Esta derecha retrógrada y que desprecia las manifestaciones culturales de calidad debe de considerar que poner nuestra música, valiosa, ya sea la de raíz o no, ni vende ni es popular

Porque esta Junta se gasta un buen pellizco del presupuesto en una, y entrecomillo, “Fundación para la Promoción de los Valores de Castilla y León”. En oportunidades como esta supuesta fiesta se podían gastar los cuartos en algo que sí fuera identitario o, por lo menos, de valor. Los máximos valores, ética y libertades aparte, son los culturales. Trabajar en favor de mantener vivo nuestro acervo sería una fantástica manera de reunir cultura, música, literatura y tradiciones, pero esto, claro, desde las altas esferas de nuestro gobierno autonómico se considera del género plúmbeo. Esta derecha retrógrada y que desprecia las manifestaciones culturales de calidad debe de considerar que poner nuestra música, valiosa, ya sea la de raíz o no, ni vende ni es popular. Prefiere colocarnos un estándar ramplón y sin sustancia, un producto caducado, aunque tenga millones de reproducciones en plataformas.

Y a mí esto me parece de un profundo simbolismo. Se nos vende un género adocenado, que se supone tendrá respuesta positiva, y aun masiva, por parte de la ciudadanía, sobre todo la más joven. El afán no es, desde luego, pedagógico. Antes bien, se trata de amodorrarnos colectivamente y que, encima, disfrutemos, o eso dicen, de un espectáculo con el que poco tenemos que ver como pueblo.

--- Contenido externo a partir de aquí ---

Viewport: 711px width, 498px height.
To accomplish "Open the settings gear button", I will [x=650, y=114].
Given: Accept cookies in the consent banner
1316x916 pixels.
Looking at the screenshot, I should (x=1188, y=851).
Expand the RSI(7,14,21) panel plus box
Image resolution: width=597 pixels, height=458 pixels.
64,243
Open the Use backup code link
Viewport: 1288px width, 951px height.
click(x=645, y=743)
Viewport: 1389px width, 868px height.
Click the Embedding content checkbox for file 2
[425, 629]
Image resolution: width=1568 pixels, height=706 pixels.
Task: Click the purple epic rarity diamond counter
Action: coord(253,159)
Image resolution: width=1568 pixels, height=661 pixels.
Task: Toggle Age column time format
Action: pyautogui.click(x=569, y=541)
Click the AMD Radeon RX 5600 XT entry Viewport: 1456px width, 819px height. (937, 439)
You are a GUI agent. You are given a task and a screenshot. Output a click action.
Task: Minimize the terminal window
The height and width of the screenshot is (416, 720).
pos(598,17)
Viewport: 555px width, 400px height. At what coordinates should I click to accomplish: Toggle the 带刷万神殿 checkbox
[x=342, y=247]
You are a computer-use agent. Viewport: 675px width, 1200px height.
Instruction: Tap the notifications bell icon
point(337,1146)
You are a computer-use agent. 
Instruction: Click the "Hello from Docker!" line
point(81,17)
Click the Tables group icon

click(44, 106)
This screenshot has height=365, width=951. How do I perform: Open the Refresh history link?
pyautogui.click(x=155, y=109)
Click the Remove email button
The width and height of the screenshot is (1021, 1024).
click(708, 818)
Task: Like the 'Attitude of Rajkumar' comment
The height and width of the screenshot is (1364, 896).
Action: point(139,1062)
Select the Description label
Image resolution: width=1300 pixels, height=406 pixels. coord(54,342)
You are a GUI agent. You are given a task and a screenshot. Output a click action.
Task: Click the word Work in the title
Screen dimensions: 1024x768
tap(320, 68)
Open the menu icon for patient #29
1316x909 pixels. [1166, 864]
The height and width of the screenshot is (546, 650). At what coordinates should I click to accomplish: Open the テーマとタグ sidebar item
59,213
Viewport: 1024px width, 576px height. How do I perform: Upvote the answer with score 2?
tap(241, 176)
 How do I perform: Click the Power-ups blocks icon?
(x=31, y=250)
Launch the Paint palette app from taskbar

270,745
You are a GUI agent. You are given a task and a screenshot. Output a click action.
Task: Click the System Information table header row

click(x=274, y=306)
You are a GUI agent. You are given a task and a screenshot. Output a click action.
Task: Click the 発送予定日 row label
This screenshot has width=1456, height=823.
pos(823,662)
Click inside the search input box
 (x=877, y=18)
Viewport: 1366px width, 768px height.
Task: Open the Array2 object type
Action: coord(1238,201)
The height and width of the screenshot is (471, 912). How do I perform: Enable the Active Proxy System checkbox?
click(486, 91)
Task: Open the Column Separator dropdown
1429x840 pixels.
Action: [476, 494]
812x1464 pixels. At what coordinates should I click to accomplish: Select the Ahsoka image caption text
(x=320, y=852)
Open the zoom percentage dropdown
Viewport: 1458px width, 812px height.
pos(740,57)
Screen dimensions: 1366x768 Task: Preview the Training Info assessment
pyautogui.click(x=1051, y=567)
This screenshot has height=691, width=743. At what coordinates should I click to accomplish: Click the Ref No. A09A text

Si ese día, como yo, como muchos, usted no se siente identificado ni con los intérpretes ni con quien los ponen en solfa, acérquese a los libros

Si ese día, como yo, como muchos, usted no se siente identificado ni con los intérpretes ni con quien los ponen en solfa, acérquese a los libros. A títulos como “El mundo desde abajo: La odisea australiana de Rosendo Salvado”, Premio Altaïr de Literatura de Viajes, semblanza de un hombre adelantado claramente a su tiempo, del berciano Valentín Carrera. O a “El invierno siempre vuelve a la Montaña”, de Noemí Suárez, que debería servirnos cada mañana de reflexión para sacudirnos nuestro mortal y dañino pesimismo sobre el futuro que nos espera a los leoneses.

Y con esto último me quedo. El futuro no existe. Es algo que se construye. Si seguimos anclados en viejos esquemas, si damos por bueno que nos traigan payasos sin gracia para vendernos lo que no queremos, si sentimos indiferencia por lo que acabaremos siendo, entonces, sí… entonces nos quedaremos con lo mismo.

Dedicado, con cariño, a:

Marta Fierro, Sofía Miguélez, María Quiroga, Pilar Cañas, Juanjo Alonso y Guille Alonso, las personas detrás de “Prieto Picado”. Unas y unos que no se conforman.